ИСХОДНЫЕ ДАННЫЕ:
* * * * * * * * *

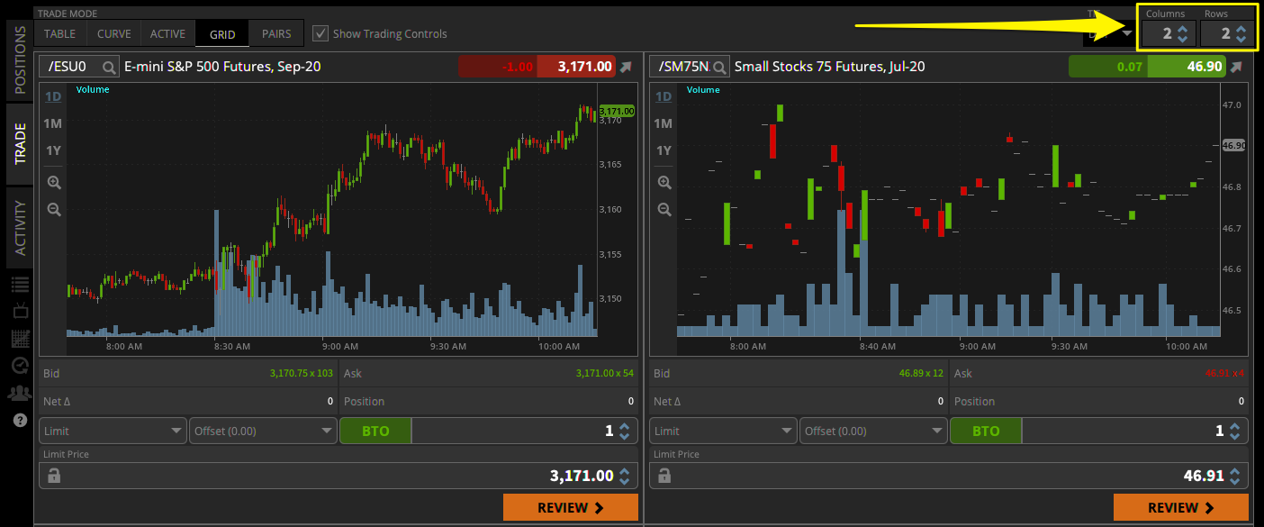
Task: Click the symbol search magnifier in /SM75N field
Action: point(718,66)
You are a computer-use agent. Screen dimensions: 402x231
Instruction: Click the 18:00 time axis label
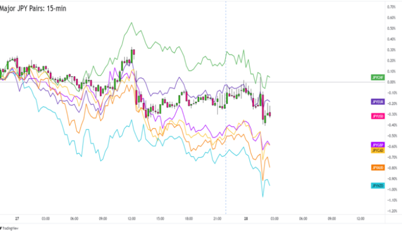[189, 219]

* * * * * * * * *

ЧТО НУЖНО СДЕЛАТЬ: Повторите весь листинг выше слово в слово, опустив изображения.

ПОЛНЫЙ ОТВЕТ:
Task: Click the symbol search magnifier in /SM75N field
Action: point(718,66)
You are a computer-use agent. Screen dimensions: 402x231
Instruction: Click the 18:00 time axis label
[189, 219]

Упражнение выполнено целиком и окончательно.